The US says it has evidence linking a Jordanian-born al-Qaeda suspect to Tuesday's devastating attacks in Iraq which killed up to 271 people.
Shias blame the US for failing to protect them
The American commander in Iraq, Gen John Abizaid, hardened the US line on Abu Musab al-Zarqawi in testimony to Congress in Washington.
A letter purporting to be from al-Qaeda has denied any involvement.
The blasts on Tuesday came at the climax of a Shia festival and marked Iraq's bloodiest day since the war.
Three days of national mourning are being observed in Iraq where thousands of people have taken part in the first funerals.

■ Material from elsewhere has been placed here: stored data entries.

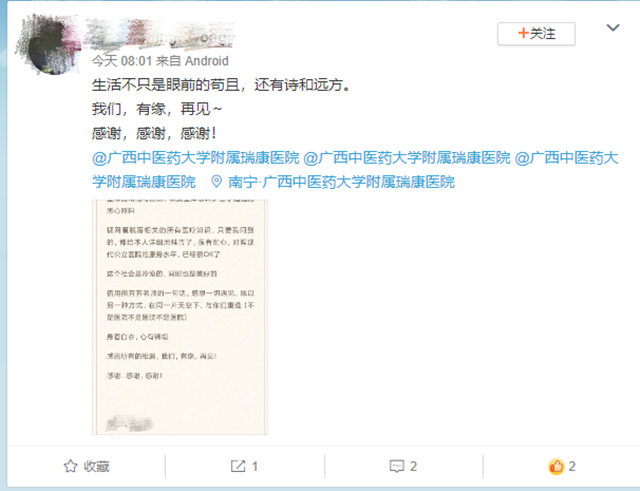Click the blurred user avatar
The height and width of the screenshot is (491, 640).
(47, 45)
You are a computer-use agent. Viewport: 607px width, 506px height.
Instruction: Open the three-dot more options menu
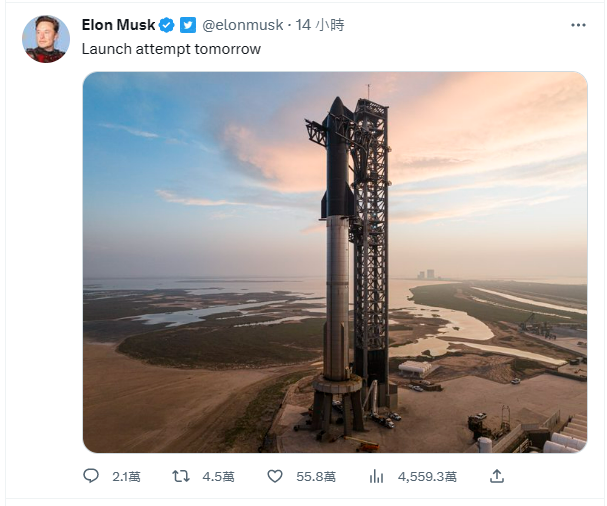coord(578,25)
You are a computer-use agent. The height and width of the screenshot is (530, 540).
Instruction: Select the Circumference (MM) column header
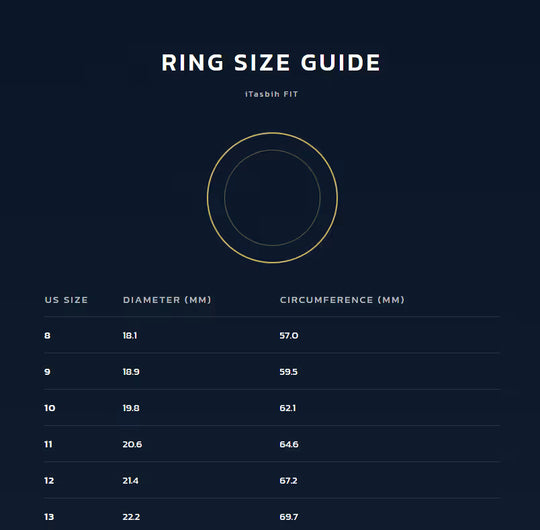[x=342, y=300]
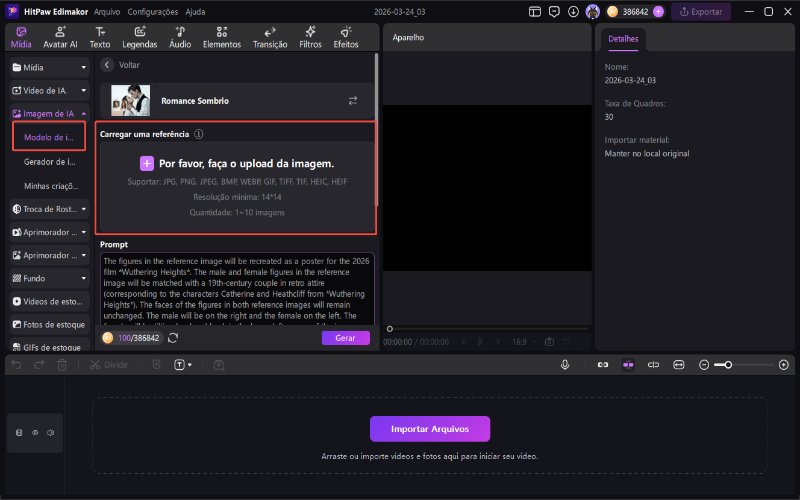Click the swap model arrows icon
This screenshot has width=800, height=500.
click(352, 101)
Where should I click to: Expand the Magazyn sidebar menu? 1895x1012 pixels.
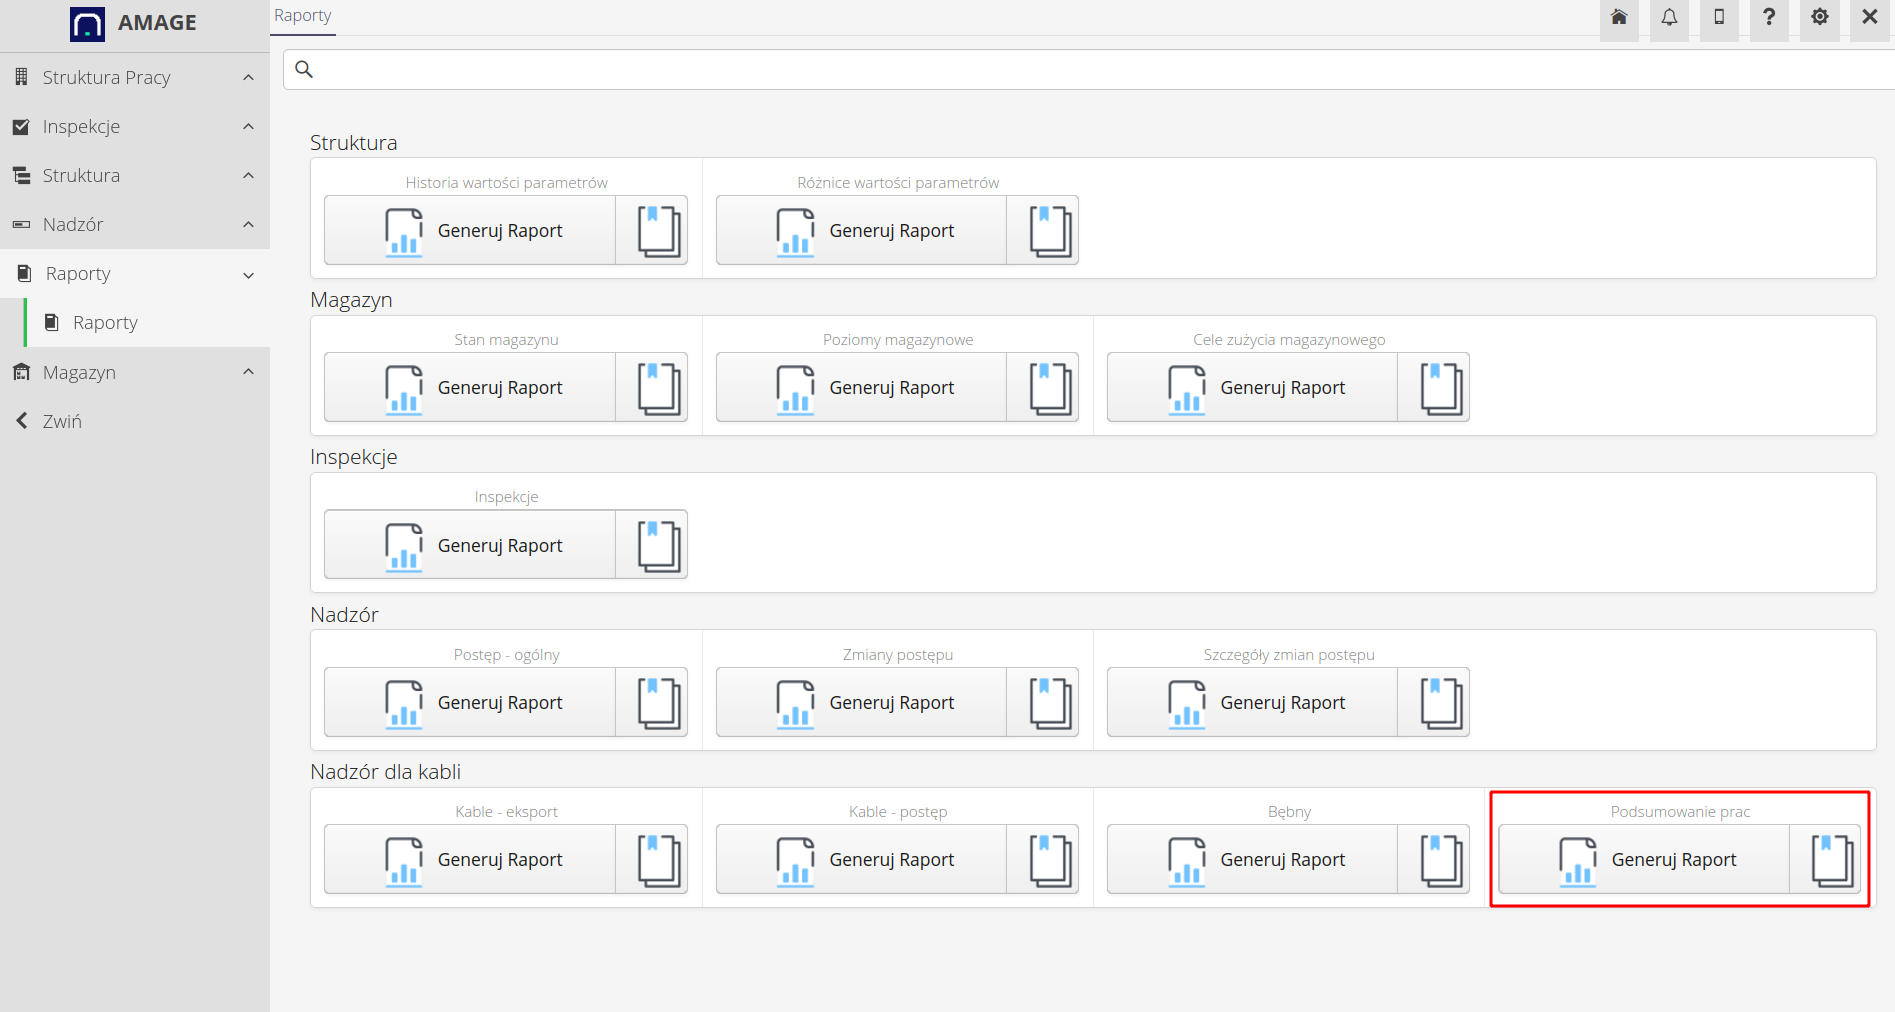pyautogui.click(x=135, y=372)
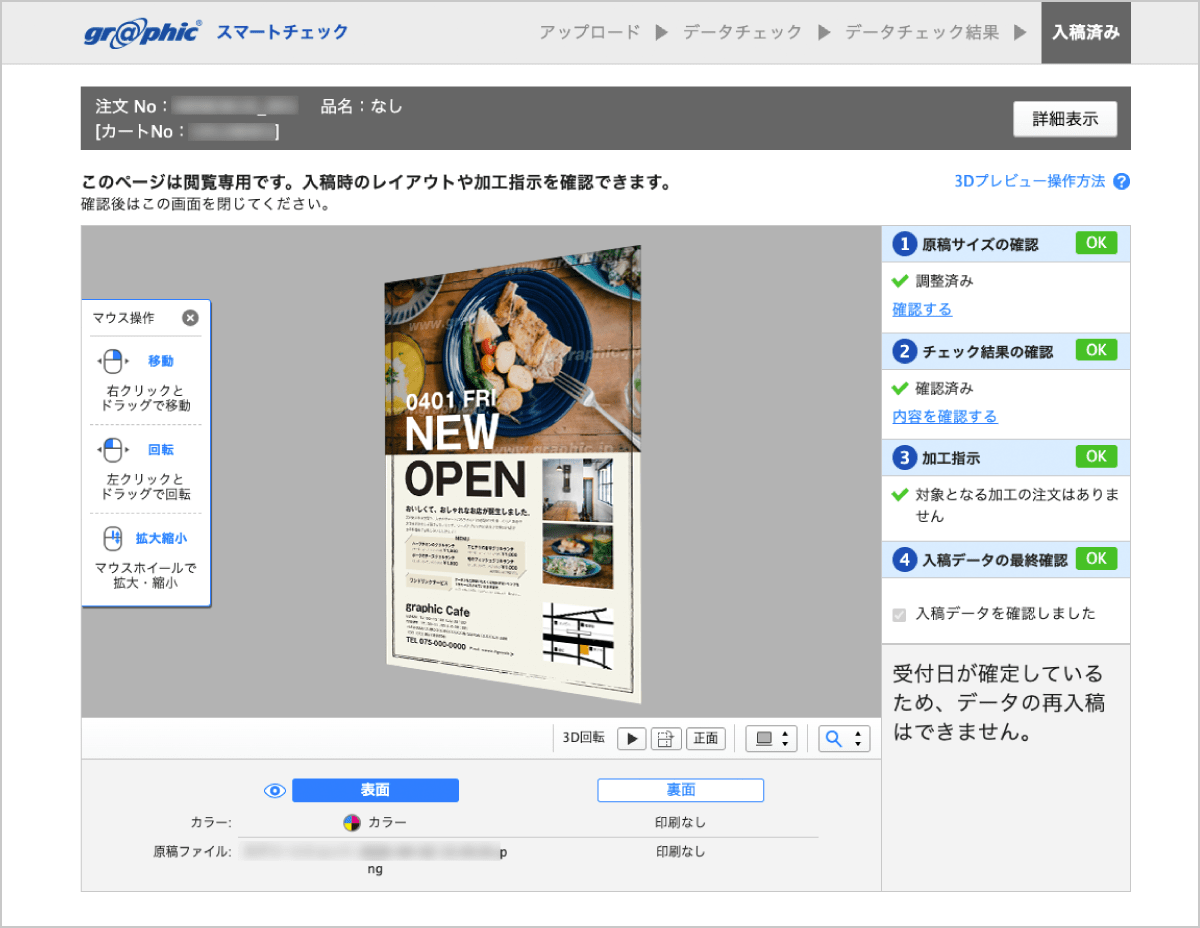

Fifteen people were arrested in Karbala after the blasts, including five people believed to be Iranians.
Top US administrator for Iraq Paul Bremer blamed infiltrators for the attack and said new measures would be taken to increase security on Iraq's borders.
"There are 8,000 border police on duty today and more are
on the way," Mr Bremer said.
"We are adding hundreds of
vehicles and doubling border police staffing in selected
areas. The United States has committed $60m to
support border security."
One day after the attacks, the death toll rose sharply, although there is a discrepancy between figures given by Iraqis and US officials.
"The number of martyrs from the two cities as of this afternoon is 271," Iraqi Governing Council President Mohammed Bahr al-Uloum told a news conference in Baghdad on Wednesday.
US officials earlier said 117 had died.
"We have clear intelligence that ties Zarqawi to this attack," Gen John Abizaid told the House of Representatives' Armed Services Committee.
The head of the US Central Command did not give any details of the role in the attacks by the Jordanian-born suspect.
"The level of organisation and the desire to cause casualties among innocent worshippers is a clear hallmark of the Zarqawi network," Gen Abizaid said.
"We also have intelligence that shows there are some linkages between Zarqawi and former regime elements, particularly the Iraqi intelligence services," he added.
US officials say a letter from Mr Zarqawi urging attacks on Shia Muslims was intercepted last month.
MAJOR ATTACKS SINCE 1 MAY
2 Mar 2004: Up to 271 Shias killed in Baghdad and Karbala during the Ashura religious festival
1 Feb 2004: At least 101 killed by twin suicide bombings during celebrations in Kurdish city of Irbil
18 Jan 2004: 18 reported killed outside coalition HQ, Baghdad
14 Dec 2003: Car bomb at police station kills 17 in Khalidiya, west of Baghdad
12 Nov: 26 die in suicide attack on Italian base in Nasiriya
2 Nov: 16 US soldiers die as Chinook helicopter downed
27 Oct: Red Cross and other buildings in Baghdad bombed, more than 30 killed
29 Aug: Mosque near Najaf bombed, at least 80 dead including top Shia cleric
19 Aug: UN headquarters in Baghdad bombed, 23 killed including head of mission
List covers attacks since US declared war effectively over
In London, journalists at the al-Quds al-Arabi newspaper, which received a letter signed by a group said to be linked to al-Qaeda - the Abu Hafs al-Masri Brigades - said they believed the document, denying responsibility, was genuine.
Tens of thousands of people turned out in Baghdad and Karbala to bury the dead.
Chanting "God is greatest", the Karbala mourners carried aloft the coffins draped with palm leaves and Iraqi flags.
A top Shia cleric, Ayatollah al-Sistani, criticised the US for inadequately securing the country's borders from foreign attackers.
A US official said terrorists were believed to have crossed into Iraq with Iranian pilgrims planning to celebrate Ashura - a commemoration of the death of Imam Hussein in 680.